# CONSIGNES
a. Dans l'extrait sur la Banque mondiale, relevez tous les aspects des grands barrages sur lesquels portaient les réclamations reçues par la Commission mondiale des barrages.
b. D'après l'extrait sur la Banque mondiale, pour quelle durée Acres International a-t-elle été bannie des contrats de la Banque ?
c. Reproduisez mot pour mot le passage de l'extrait sur la Banque mondiale qui commence par « Affaires de corruption. » et se poursuit jusqu'à « des individus corrompus. ».

Affaires de corruption. Les suites de la crise financière asiatique démontrent les contradictions entre le discours de la Banque sur la bonne gouvernance et sa pratique : en Indonésie, les relations de la Banque avec le régime dictatorial et corrompu de Suharto s'est poursuivi pendant le mandat de James Wolfensohn. D'après le spécialiste Jeffrey Winters, spécialiste de l'Indonésie, la Banque a accepté des statistiques fausses et elle a toléré le fait que 30% de chaque dollar de l'aide qu'elle accordait au régime soit siphonné par des individus corrompus.

En Afrique australe, « La Banque a encaissé d'autres coups avec les nouvelles de corruption et de négligence dans les projets d'infrastructure qu'elle a financés notamment les projets hydrauliques des plateaux du Lesotho (LHWP) et le barrage des chutes de Bujugali en Ouganda. En 2001, la Cour Suprême du Lesotho a étudié les accusations de corruption entre plusieurs sociétés internationales de construction de barrages et les autorités publiques en rapport avec le LHWP. Au lieu d'encourager un processus légal national et public, la Banque a fait sa propre enquête secrète sur trois des compagnies accusées de payer des pots-de-vin et a conclu qu'il n'y avait pas assez de preuves pour les accuser de corruption. En 2002, la Cour Suprême du Lesotho démontre le contraire et accuse notamment Acres International, une firme que la Banque mondiale favorisait dans ses contrats. Acres avait été blanchie par la Banque suite à sa propre enquête. La Banque mit plus d'un an pour annoncer que Acres International serait bannie de ses contrats pour une période de trois ans » [8].

La Commission mondiale des barrages (CMB). Établie en 1997, la Commission mondiale des barrages (CMB) devait mener une enquête globale indépendante et exhaustive sur l'efficacité des grands barrages et proposer des normes internationales acceptables dans ce domaine. Sur une période de deux ans et demi, elle a réalisé une recherche considérable et a reçu près de 1000 réclamations de par le monde sur les aspects environnementaux, sociaux, économiques, techniques, institutionnels et productifs des grands barrages.

# DONNÉES FOURNIES

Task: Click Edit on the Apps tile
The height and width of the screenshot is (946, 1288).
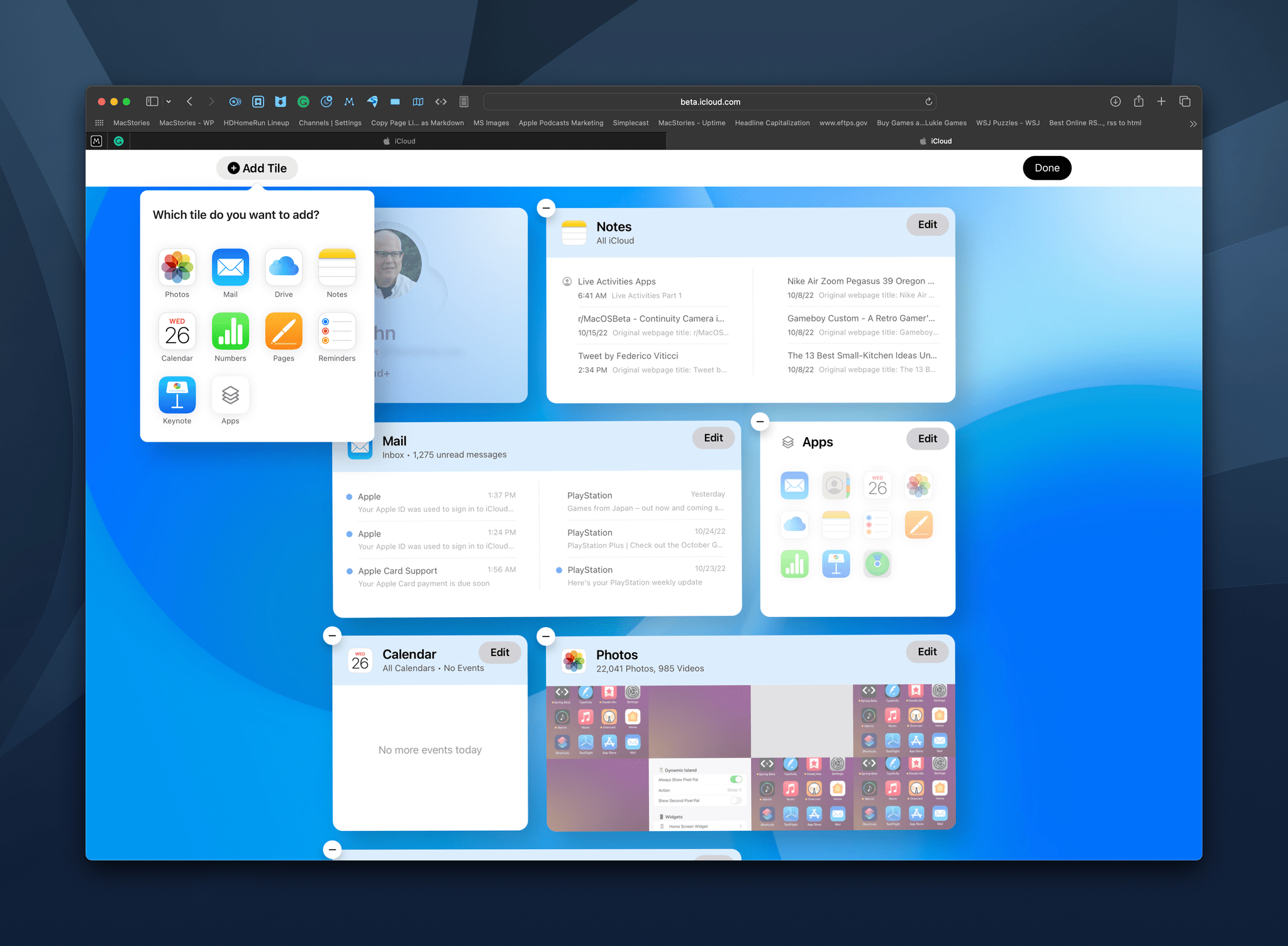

# SOLUTIONS PAR CONSIGNE
a. Environnementaux, sociaux, économiques, techniques, institutionnels et productifs.

b. Pour une période de trois ans.

c.
Affaires de corruption. Les suites de la crise financière asiatique démontrent les contradictions entre le discours de la Banque sur la bonne gouvernance et sa pratique : en Indonésie, les relations de la Banque avec le régime dictatorial et corrompu de Suharto s'est poursuivi pendant le mandat de James Wolfensohn. D'après le spécialiste Jeffrey Winters, spécialiste de l'Indonésie, la Banque a accepté des statistiques fausses et elle a toléré le fait que 30% de chaque dollar de l'aide qu'elle accordait au régime soit siphonné par des individus corrompus.